◆ AUFGABE: Was war laut dem Textauszug über Star Wars eigentlich für die Zeit nach Weihnachten geplant?

Holy, hat Monsieur LeGimpsi mir eben einen 1a Mansplainingvortrag über das gesamte Star Wars-Universum gehalten, der Abspann war gerade mal zur Hälfte gelaufen. Ich glaube, da hat er die letzten zehn Jahre dran gearbeitet, das klang alles ziemlich blankpoliert. Richtig runtergerattert hat er seinen Text, am Ende noch ein Paper verteilt und da hab ich ihm dann eine Note druntergeschrieben.
Ich wollte eigentlich nur wissen, welche Relevanz jetzt noch ein siebter Teil hat, wenn die Geschichte doch sehr klar auserzählt ist. Also welche stoffliche Notwendigkeit halt. Wirtschaftlich ist das natürlich keine Frage. Eigentlich war der Plan, dass wir nach Weihnachten Teil acht im Kino schauen. Aber jetzt nach Nummer sechs steig ich vielleicht aus. Also ehrlich, was soll das denn?

◆ GESAMMELTE DATEN:

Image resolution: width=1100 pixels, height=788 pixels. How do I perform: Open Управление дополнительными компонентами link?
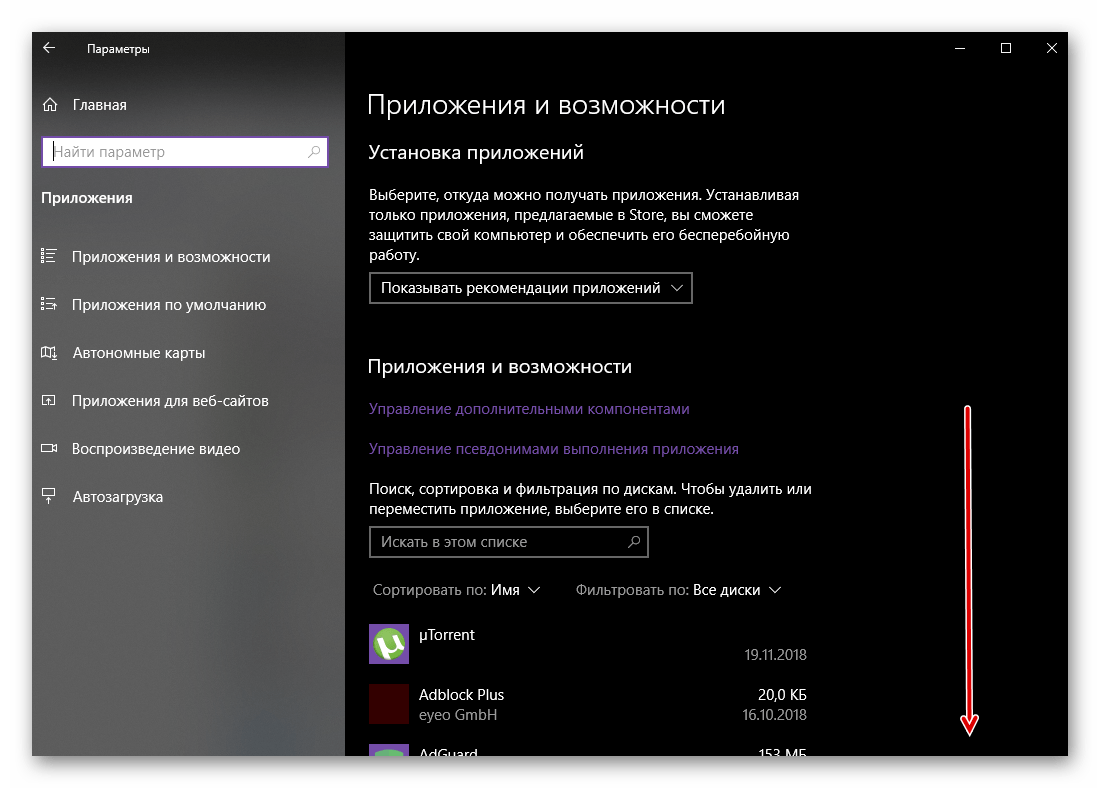[529, 409]
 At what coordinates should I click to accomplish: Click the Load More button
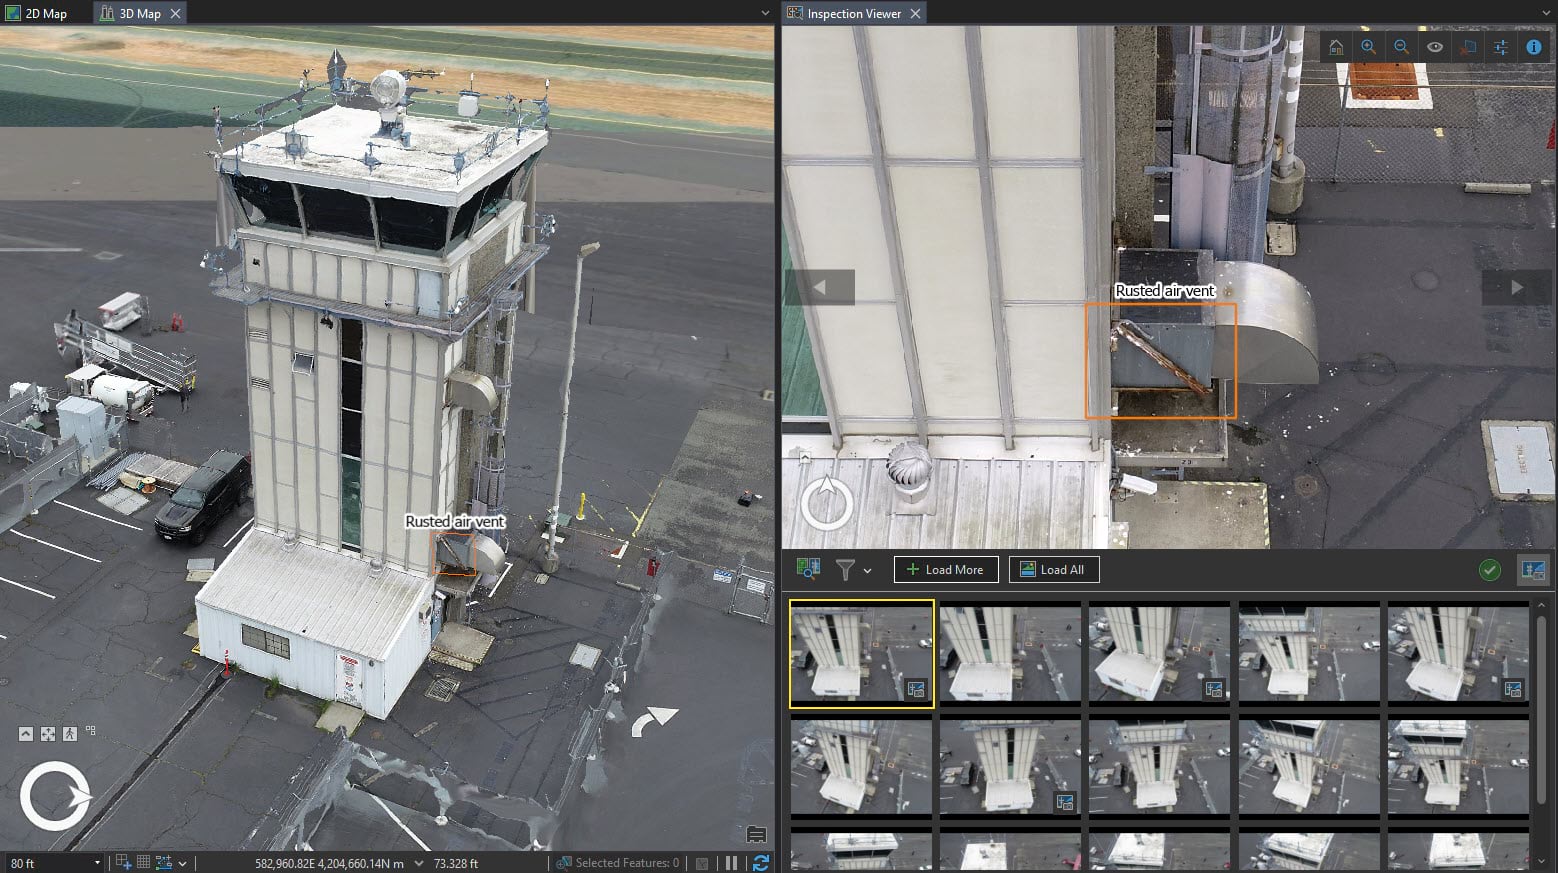click(x=945, y=570)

◆ LÖSUNG: Nach Weihnachten sollte Teil acht im Kino geschaut werden.